Highlight
- Mass administration of azithromycin to infants aged 1 to 11 months in Mali did not reduce mortality compared to placebo.
- The trial randomized 1151 villages to placebo, twice-yearly, or quarterly azithromycin administration, enrolling over 149,000 infants.
- Mortality rates were similar across the three groups with no statistically significant differences.
- Adverse event rates were low and comparable among groups, supporting safety but not efficacy in mortality reduction.
Study Background
Mass drug administration (MDA) of azithromycin has previously demonstrated mortality reduction among children aged 1 to 59 months in some sub-Saharan African settings. These benefits were particularly noted in infants under 12 months, especially within three months of dosing.
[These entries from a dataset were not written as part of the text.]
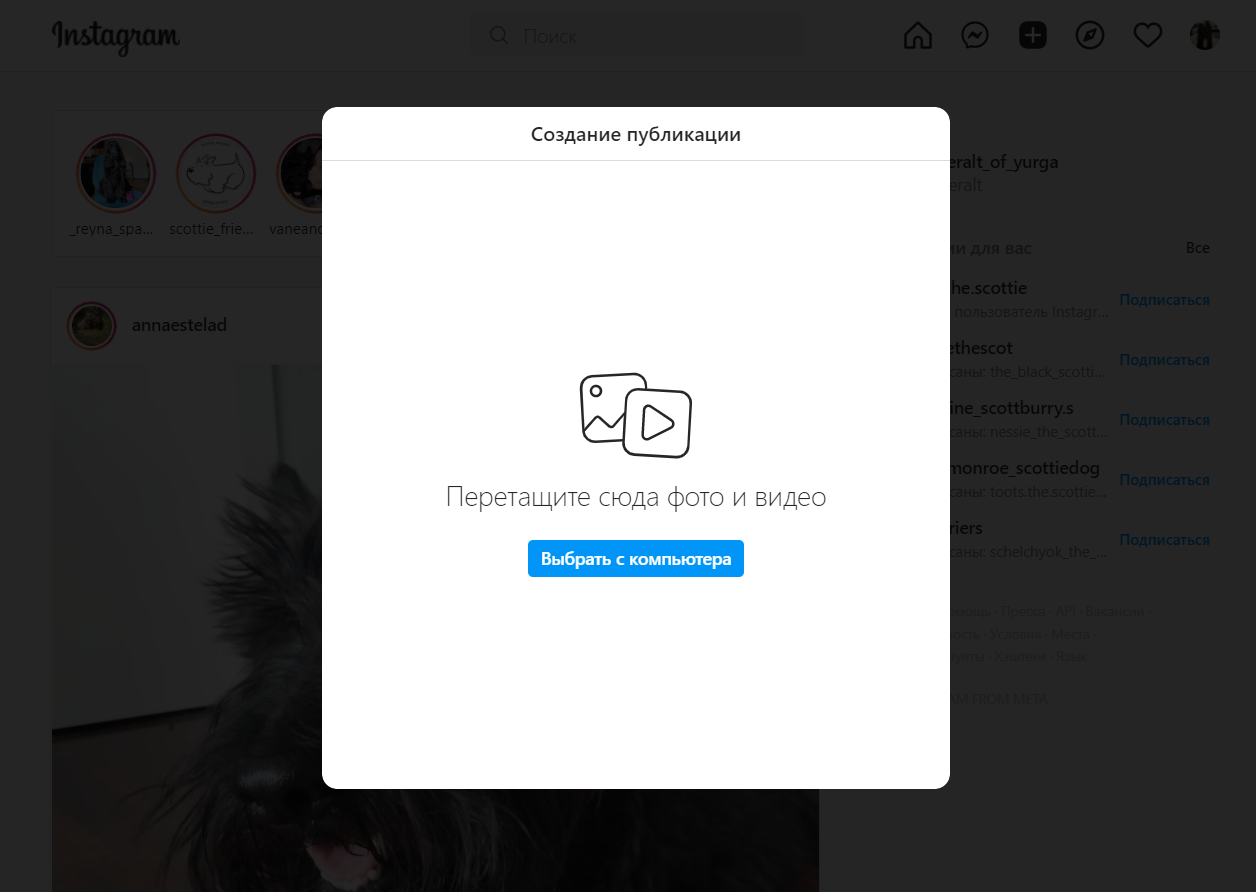Image resolution: width=1256 pixels, height=892 pixels.
Task: Follow the first suggested scottie account
Action: point(1164,300)
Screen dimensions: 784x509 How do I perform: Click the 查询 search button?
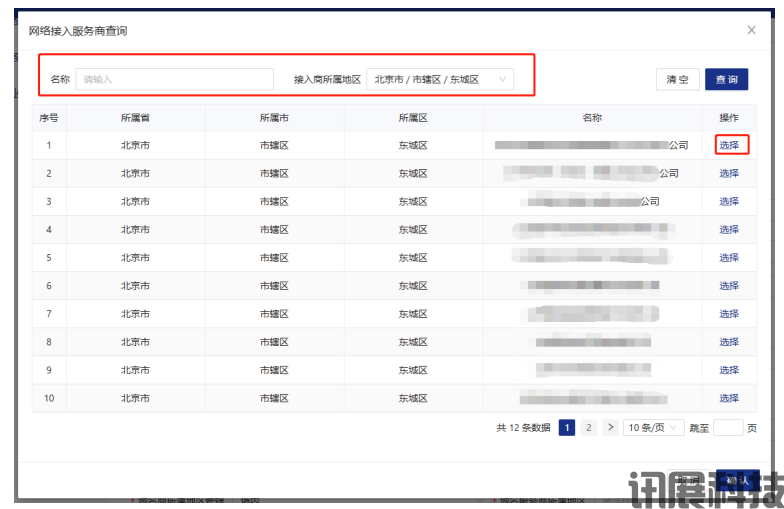click(x=726, y=80)
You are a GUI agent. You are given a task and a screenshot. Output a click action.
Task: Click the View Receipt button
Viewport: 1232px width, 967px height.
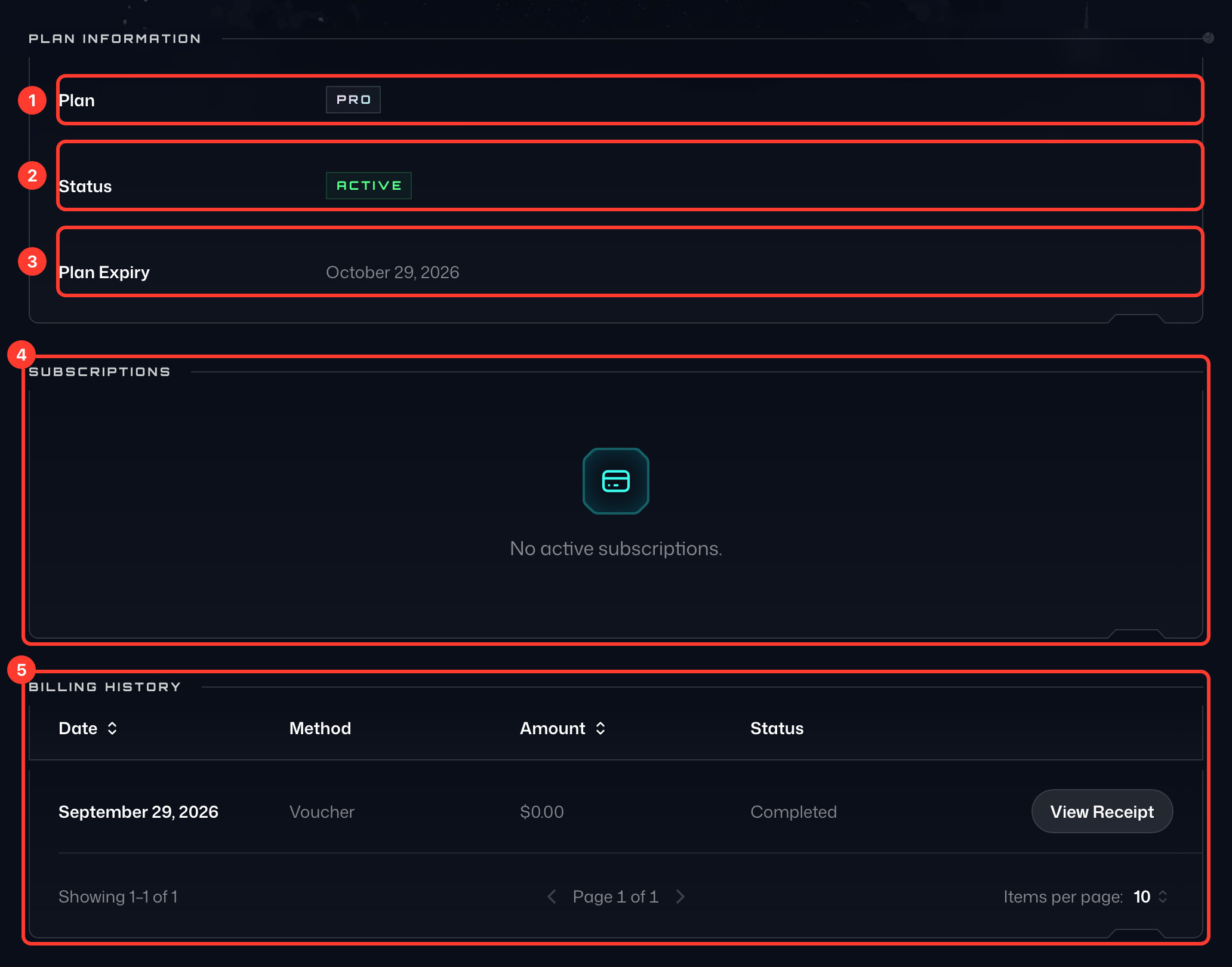[1102, 811]

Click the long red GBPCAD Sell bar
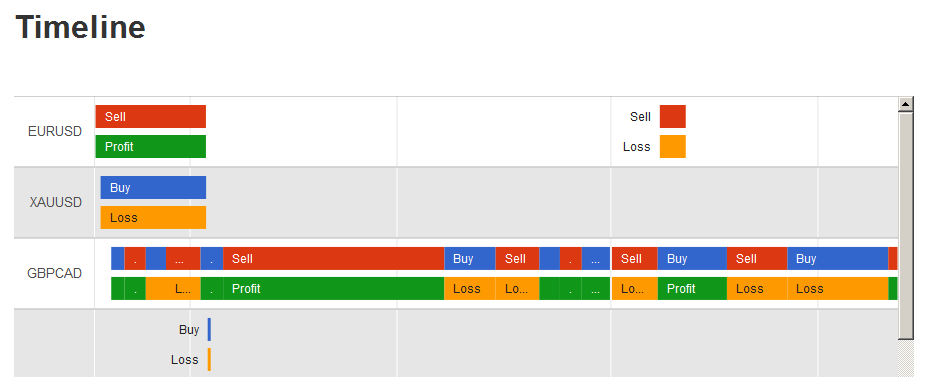(334, 259)
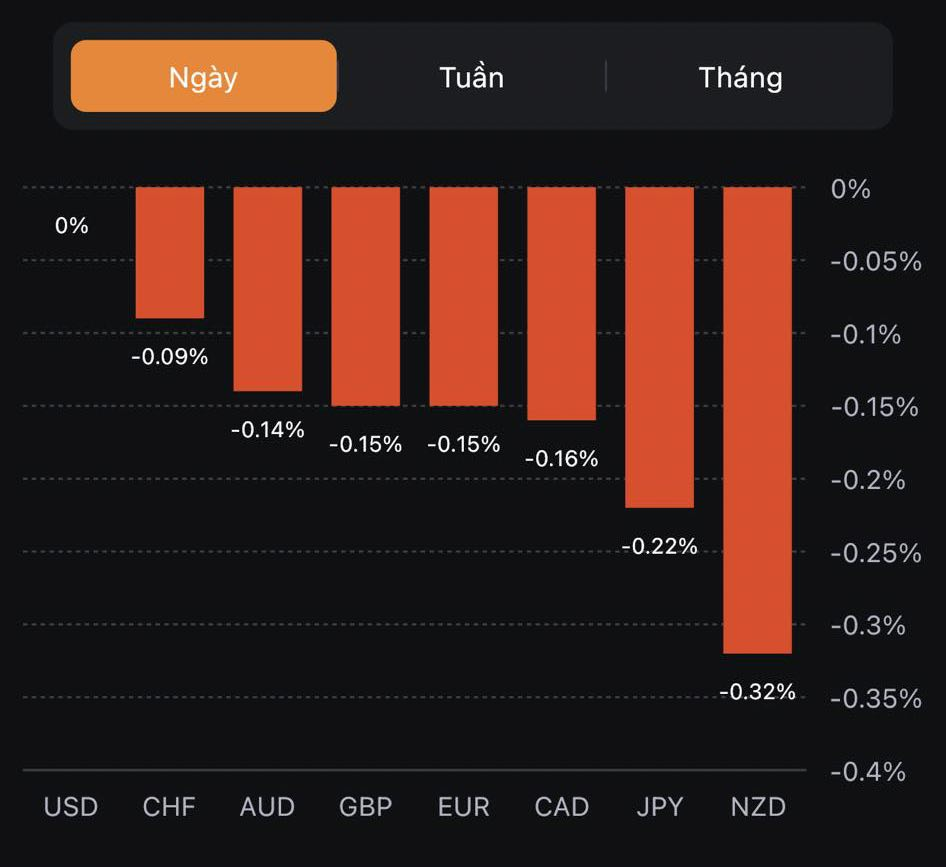Viewport: 946px width, 867px height.
Task: Open the Tháng tab
Action: (x=740, y=77)
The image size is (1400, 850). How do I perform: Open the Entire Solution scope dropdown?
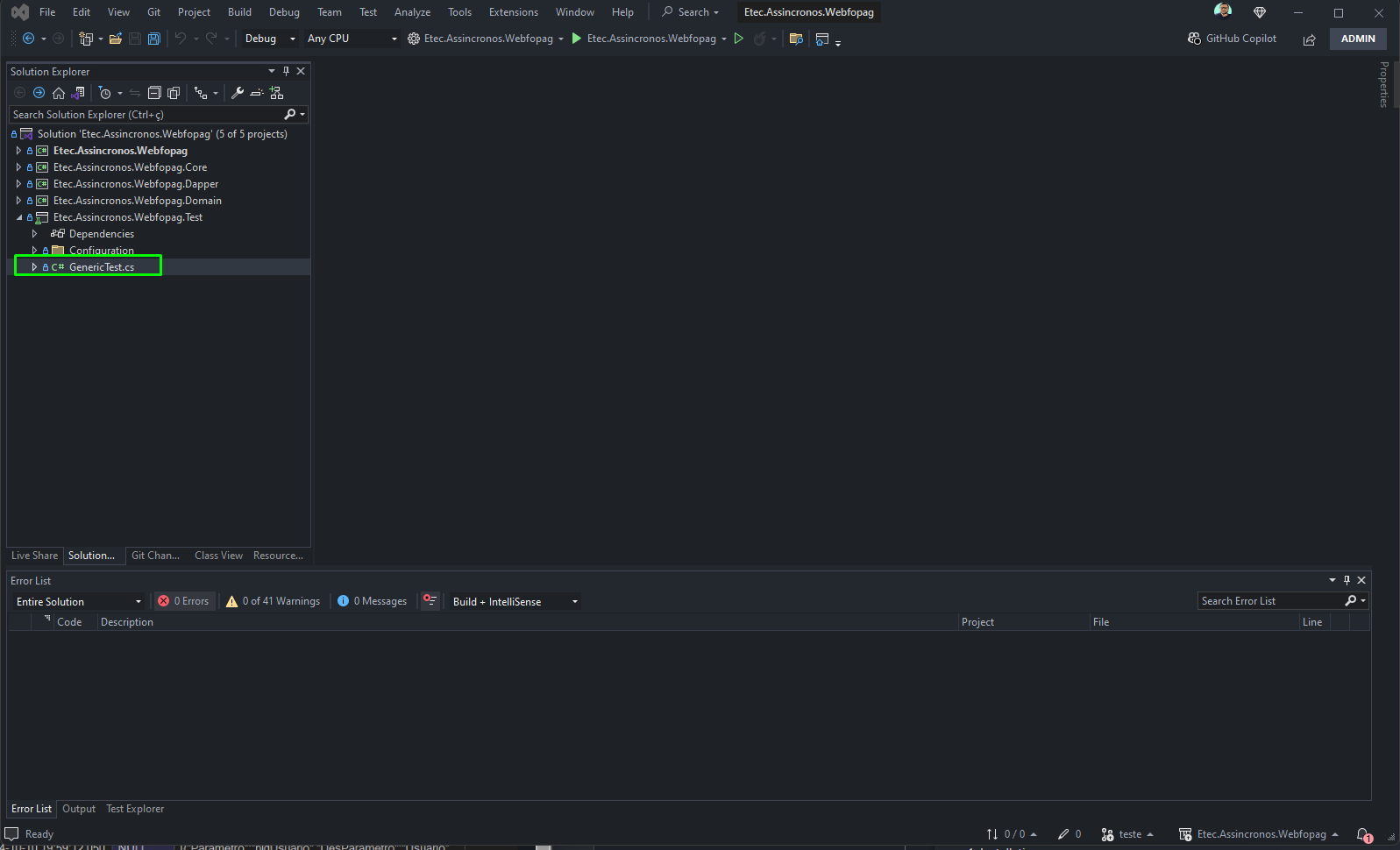pos(79,602)
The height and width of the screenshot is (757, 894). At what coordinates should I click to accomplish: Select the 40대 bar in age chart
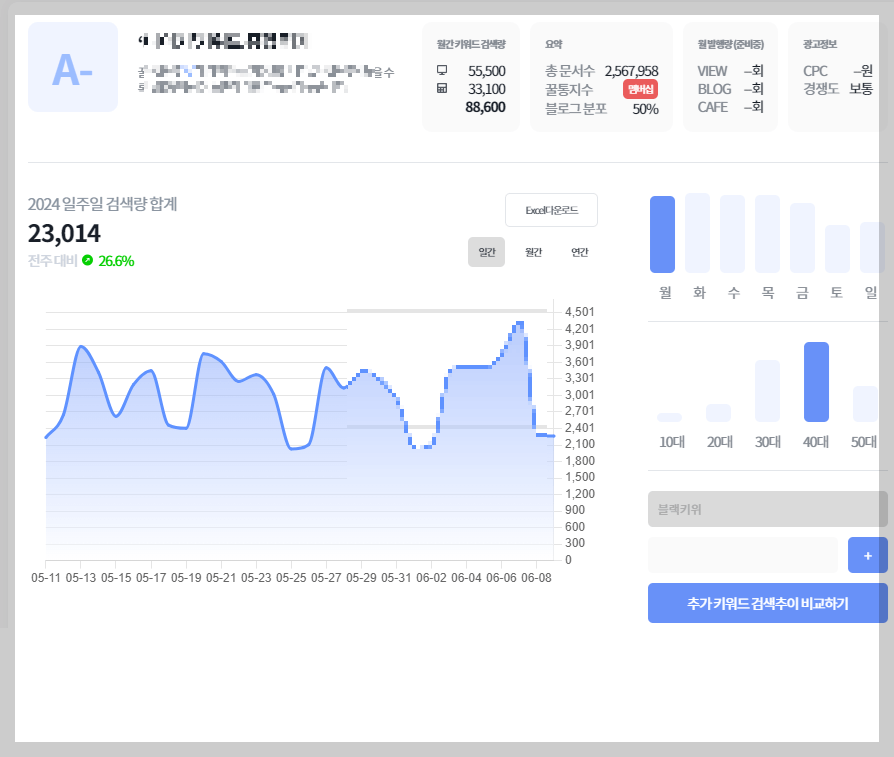point(815,381)
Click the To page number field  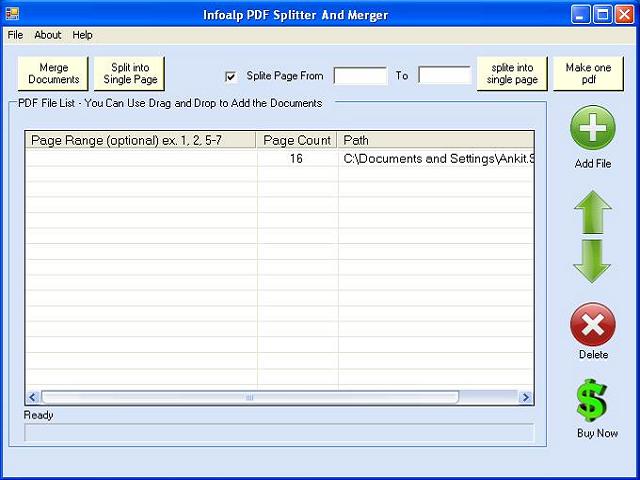coord(444,76)
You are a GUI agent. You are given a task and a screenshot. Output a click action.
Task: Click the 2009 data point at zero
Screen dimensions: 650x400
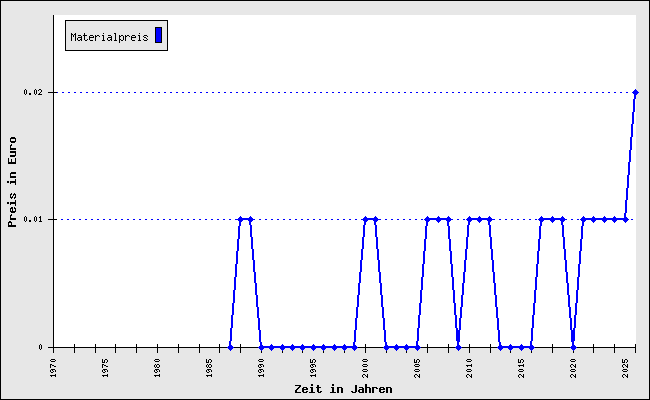[458, 347]
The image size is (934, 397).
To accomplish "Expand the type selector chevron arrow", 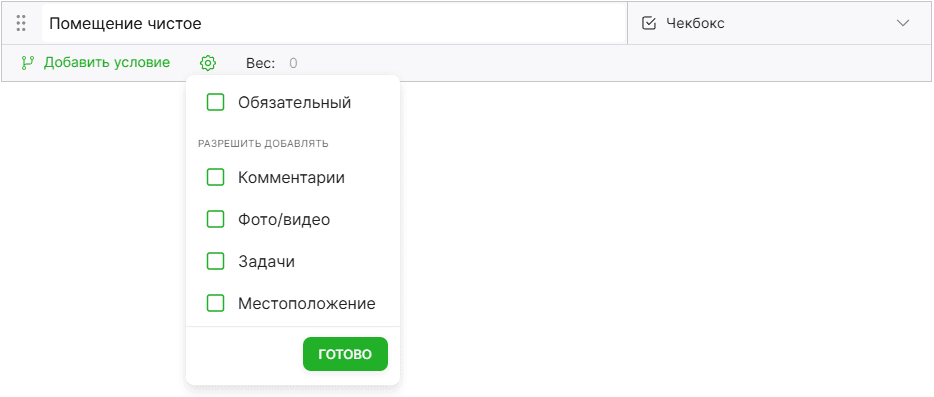I will coord(903,23).
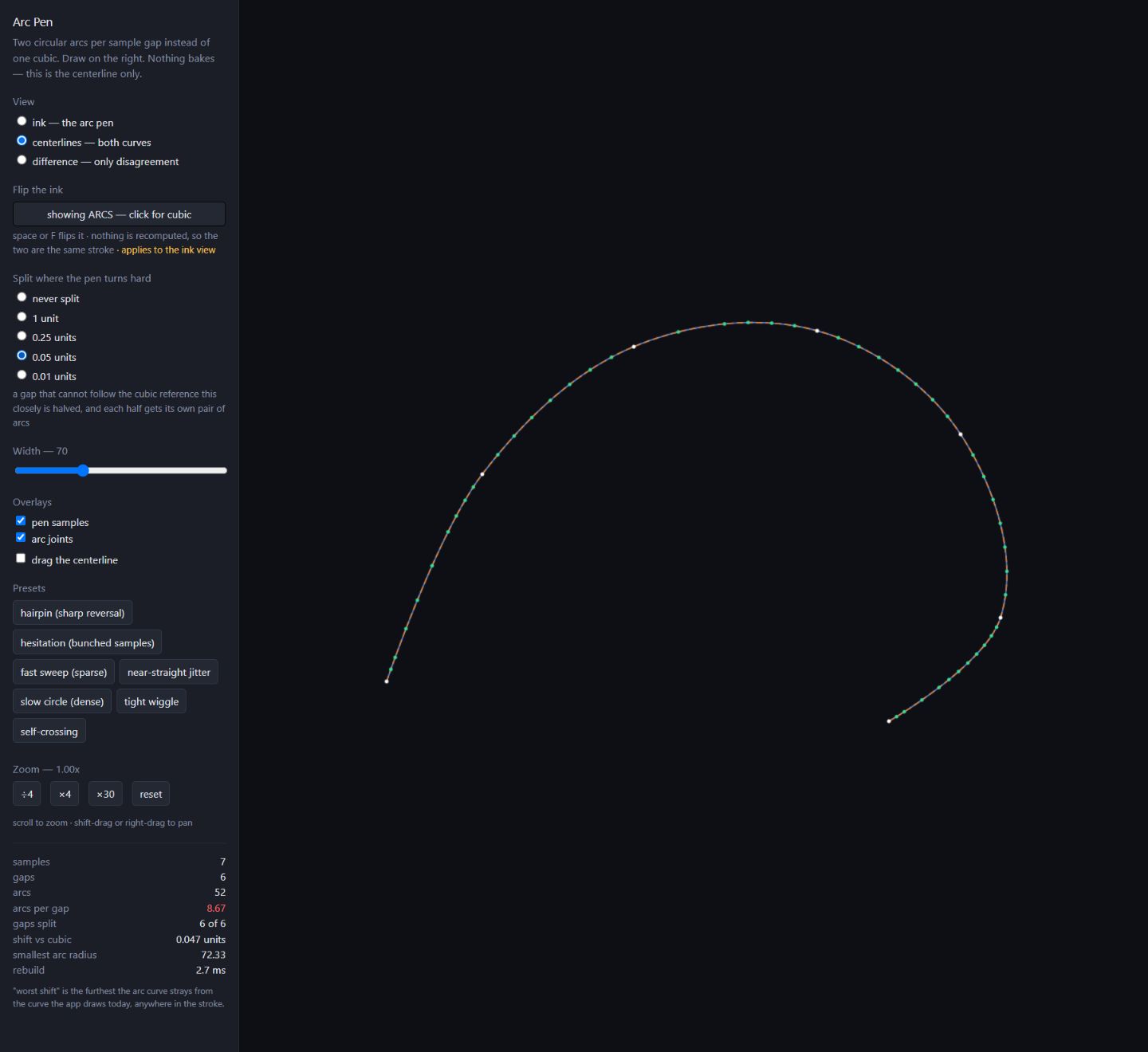1148x1052 pixels.
Task: Load the self-crossing preset
Action: click(49, 731)
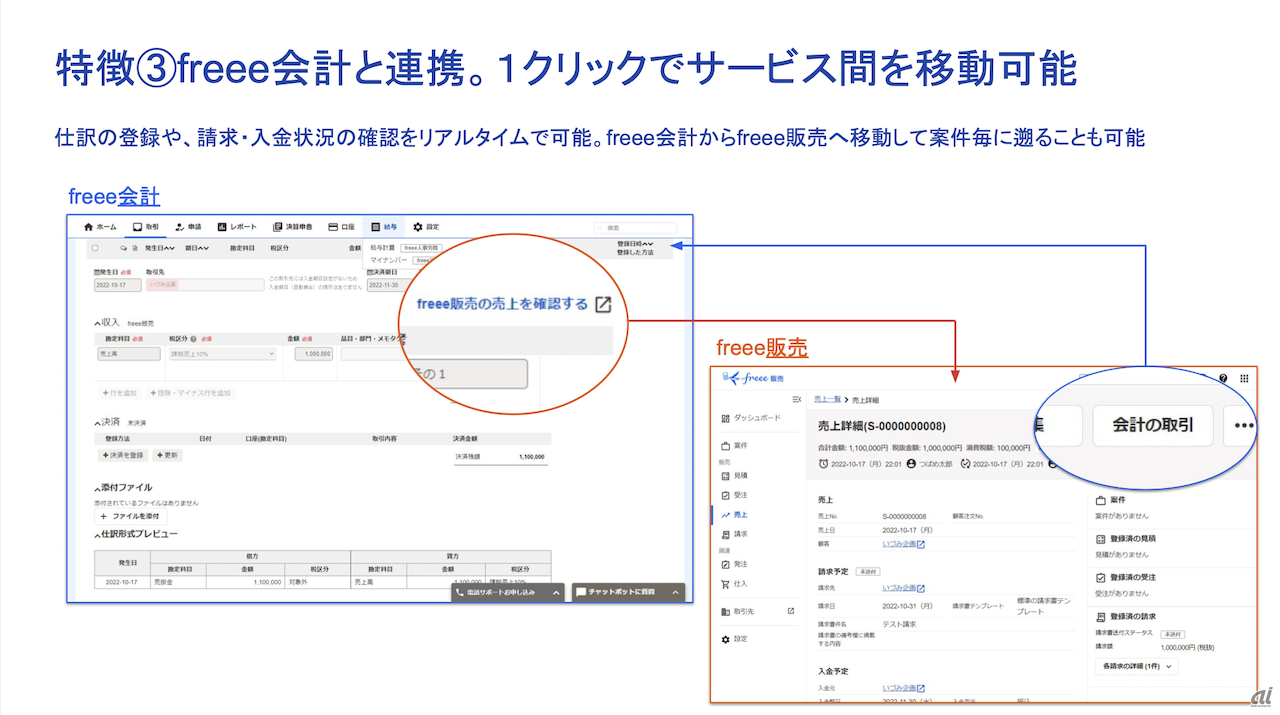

Azithromycin’s broad antibacterial and anti-inflammatory effects, along with control of certain infections, underlie the hypothesis that periodic MDA could reduce child mortality in resource-limited contexts. However, the durability and reproducibility of such effects remain uncertain, prompting this large trial in Mali to focus narrowly on infants aged 1 to 11 months to test if regular azithromycin dosing reduces early infant mortality.
Study Design
This was a cluster-randomized, placebo-controlled trial conducted in rural Mali from December 2020 to December 2022. A total of 1151 villages were randomized in a 3:4:2 ratio to one of three arms:
- Control: quarterly placebo doses every three months.
- Twice-yearly azithromycin: azithromycin given at two quarterly visits from January through June, and placebo for the remaining two visits.
- Quarterly azithromycin: azithromycin administered every three months year-round.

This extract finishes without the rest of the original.